> Tasks:
a) In the Brother Alfred passage, who plays Prince Sachsberg?
b) Please copy the Brother Alfred passage word for word from "Brother Alfred is" to "fictional twin brother.".

> Passage to read:
· · · ·

Brother Alfred is a 1932 British comedy film directed by Henry Edwards and starring Gene Gerrard, Molly Lamont and Elsie Randolph. After she finds him embracing one of the maids, a man's fiancée ends her engagement to him. In an effort to win her back he disguises himself as a fictional twin brother.

Cast
 Gene Gerrard as George Lattaker
 Molly Lamont as Stella
 Elsie Randolph as Mamie
 Bobbie Comber as Billy Marshall
 Clifford Heatherley as Prince Sachsberg
 Hal Gordon as Harold Voles
 Henry Wenman as Uncle George
 Adele Blanche as Pilbeam
 James Carew as Mr. Marshall
 Hugh E. Wright as Sydney
 Harvey Braban as Denis
 Maurice Colbourne as Equerry
 Toni Edgar-Bruce as Mrs. Vandaline

Critical reception
Allmovie noted, "Musical comedy star Gene Gerard breezes his inimitable way through the 1932 British programmer."

· · · ·

> Extracted records:
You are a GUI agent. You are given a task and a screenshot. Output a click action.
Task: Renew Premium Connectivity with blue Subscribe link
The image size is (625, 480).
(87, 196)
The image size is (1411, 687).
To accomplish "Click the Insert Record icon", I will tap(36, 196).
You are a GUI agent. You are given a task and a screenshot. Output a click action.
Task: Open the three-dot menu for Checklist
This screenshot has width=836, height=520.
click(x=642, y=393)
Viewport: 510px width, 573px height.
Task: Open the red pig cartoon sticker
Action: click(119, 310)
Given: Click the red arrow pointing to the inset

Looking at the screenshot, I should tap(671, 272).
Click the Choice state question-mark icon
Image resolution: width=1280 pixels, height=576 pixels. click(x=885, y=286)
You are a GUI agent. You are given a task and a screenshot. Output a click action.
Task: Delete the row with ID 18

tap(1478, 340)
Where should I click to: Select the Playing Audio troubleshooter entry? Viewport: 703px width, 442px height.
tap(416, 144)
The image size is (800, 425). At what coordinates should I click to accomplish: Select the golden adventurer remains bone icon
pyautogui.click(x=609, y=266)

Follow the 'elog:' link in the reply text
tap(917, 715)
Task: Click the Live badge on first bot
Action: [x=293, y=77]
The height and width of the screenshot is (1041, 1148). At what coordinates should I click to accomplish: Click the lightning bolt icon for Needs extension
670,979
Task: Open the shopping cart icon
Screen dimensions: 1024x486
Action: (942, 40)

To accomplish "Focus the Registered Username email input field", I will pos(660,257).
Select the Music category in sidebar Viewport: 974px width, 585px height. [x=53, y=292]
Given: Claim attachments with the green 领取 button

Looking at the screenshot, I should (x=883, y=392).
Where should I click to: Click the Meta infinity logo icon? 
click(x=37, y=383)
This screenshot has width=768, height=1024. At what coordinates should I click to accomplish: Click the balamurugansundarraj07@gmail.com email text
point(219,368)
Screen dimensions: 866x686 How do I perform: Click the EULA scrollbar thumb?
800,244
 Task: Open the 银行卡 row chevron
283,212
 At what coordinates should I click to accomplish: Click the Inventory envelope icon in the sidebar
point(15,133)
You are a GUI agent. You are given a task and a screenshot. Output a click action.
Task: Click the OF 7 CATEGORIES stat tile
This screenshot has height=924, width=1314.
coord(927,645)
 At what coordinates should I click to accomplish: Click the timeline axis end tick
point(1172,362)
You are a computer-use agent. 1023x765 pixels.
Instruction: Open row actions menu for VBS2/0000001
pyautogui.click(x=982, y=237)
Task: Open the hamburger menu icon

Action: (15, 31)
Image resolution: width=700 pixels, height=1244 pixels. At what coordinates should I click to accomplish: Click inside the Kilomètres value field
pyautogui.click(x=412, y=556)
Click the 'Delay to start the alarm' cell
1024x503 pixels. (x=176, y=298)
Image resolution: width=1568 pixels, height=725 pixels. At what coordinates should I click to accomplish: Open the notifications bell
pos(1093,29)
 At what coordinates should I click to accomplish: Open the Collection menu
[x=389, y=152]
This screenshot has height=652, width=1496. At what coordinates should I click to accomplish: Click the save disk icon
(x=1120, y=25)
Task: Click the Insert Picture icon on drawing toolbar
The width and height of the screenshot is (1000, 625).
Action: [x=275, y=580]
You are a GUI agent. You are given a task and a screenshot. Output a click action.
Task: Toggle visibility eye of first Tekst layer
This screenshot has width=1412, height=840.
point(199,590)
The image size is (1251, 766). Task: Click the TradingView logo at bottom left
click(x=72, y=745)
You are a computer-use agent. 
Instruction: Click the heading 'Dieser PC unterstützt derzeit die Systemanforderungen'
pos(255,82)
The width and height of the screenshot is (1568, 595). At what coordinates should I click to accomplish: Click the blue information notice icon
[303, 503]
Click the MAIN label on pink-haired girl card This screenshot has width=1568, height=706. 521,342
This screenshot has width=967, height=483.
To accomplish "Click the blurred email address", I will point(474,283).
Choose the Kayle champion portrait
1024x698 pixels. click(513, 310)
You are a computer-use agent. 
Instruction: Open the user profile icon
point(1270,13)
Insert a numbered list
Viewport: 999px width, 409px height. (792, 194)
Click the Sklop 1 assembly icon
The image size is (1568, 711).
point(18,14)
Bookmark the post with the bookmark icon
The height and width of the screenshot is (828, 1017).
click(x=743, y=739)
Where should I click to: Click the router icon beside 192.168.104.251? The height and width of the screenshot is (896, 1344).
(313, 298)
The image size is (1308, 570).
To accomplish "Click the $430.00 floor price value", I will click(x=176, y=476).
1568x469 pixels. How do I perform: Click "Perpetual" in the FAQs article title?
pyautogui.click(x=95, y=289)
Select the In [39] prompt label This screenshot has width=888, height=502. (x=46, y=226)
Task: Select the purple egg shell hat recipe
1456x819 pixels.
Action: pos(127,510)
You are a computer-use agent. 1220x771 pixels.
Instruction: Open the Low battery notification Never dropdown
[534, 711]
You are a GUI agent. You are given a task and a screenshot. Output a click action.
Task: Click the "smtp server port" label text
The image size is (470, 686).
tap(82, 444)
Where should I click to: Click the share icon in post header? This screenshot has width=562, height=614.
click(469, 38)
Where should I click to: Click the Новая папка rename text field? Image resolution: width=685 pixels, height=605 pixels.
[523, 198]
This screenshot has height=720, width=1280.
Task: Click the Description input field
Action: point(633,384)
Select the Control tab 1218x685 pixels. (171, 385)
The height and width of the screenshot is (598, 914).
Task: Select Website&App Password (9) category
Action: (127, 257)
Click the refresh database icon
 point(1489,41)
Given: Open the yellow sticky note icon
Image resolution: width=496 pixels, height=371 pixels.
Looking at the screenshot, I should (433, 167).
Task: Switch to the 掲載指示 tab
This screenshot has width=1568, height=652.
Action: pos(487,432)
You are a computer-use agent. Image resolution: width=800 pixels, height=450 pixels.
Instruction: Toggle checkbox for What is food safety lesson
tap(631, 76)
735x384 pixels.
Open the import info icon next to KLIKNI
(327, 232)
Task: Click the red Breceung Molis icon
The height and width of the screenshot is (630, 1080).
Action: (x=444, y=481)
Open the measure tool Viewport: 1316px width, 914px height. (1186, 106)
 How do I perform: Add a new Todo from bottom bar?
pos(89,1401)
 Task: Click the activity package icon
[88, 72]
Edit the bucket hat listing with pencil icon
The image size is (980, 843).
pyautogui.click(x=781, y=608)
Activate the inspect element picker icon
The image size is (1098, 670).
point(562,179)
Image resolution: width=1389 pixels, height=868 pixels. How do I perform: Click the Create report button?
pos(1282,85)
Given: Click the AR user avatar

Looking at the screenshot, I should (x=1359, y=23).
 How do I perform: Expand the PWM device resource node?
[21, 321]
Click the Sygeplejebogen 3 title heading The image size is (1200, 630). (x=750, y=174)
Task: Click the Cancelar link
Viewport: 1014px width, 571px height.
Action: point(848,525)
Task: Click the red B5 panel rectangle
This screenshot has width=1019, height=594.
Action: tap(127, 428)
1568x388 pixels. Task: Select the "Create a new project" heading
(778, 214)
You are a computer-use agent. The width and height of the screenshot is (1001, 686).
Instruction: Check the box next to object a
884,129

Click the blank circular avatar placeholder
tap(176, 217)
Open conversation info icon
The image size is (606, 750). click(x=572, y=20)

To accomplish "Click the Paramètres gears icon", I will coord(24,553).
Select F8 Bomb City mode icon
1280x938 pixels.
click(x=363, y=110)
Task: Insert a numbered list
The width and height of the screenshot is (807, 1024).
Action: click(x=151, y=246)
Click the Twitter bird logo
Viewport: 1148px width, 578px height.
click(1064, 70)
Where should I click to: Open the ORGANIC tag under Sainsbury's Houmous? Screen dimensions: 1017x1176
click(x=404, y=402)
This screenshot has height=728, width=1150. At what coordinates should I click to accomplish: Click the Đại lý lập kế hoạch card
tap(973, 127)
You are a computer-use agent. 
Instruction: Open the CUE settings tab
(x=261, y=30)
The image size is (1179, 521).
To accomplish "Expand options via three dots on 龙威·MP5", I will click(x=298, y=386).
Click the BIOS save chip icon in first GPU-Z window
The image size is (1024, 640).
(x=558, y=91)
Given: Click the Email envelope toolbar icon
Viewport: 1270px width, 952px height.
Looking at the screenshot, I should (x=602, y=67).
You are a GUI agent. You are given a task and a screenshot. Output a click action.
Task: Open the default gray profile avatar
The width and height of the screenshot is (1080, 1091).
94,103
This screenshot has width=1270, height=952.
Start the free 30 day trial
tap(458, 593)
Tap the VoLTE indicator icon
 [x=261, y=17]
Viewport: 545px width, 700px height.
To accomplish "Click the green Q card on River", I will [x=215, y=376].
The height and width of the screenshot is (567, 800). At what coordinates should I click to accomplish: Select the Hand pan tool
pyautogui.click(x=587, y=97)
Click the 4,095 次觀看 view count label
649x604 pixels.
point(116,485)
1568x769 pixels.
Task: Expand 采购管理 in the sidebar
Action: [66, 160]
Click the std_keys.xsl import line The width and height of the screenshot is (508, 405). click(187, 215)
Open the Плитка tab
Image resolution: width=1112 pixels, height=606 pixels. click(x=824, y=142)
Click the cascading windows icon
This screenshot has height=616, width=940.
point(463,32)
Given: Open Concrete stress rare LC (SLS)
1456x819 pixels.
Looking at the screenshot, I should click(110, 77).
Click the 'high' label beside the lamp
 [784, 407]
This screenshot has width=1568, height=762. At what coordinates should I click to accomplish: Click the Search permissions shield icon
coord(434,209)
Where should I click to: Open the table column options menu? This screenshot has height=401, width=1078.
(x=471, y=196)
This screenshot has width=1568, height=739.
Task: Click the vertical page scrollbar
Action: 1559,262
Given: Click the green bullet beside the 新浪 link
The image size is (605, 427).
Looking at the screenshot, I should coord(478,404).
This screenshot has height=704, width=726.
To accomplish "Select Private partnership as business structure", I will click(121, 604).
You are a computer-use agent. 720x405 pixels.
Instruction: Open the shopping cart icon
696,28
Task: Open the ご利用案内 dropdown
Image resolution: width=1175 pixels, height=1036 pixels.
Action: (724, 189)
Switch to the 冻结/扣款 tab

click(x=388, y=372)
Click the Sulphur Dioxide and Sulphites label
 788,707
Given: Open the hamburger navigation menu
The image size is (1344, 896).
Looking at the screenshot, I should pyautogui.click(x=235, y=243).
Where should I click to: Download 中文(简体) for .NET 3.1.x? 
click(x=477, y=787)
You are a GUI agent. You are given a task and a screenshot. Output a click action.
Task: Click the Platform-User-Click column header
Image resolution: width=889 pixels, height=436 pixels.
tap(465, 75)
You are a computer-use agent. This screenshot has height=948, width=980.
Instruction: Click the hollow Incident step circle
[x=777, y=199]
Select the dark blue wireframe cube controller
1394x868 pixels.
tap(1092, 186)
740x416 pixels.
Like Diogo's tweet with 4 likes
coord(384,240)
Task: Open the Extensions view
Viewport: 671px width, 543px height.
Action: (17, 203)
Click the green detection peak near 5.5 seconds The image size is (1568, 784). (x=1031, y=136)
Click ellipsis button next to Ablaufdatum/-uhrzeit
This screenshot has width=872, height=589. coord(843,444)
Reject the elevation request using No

· · · ·

> Activity answers:
a) Clifford Heatherley

b)
Brother Alfred is a 1932 British comedy film directed by Henry Edwards and starring Gene Gerrard, Molly Lamont and Elsie Randolph. After she finds him embracing one of the maids, a man's fiancée ends her engagement to him. In an effort to win her back he disguises himself as a fictional twin brother.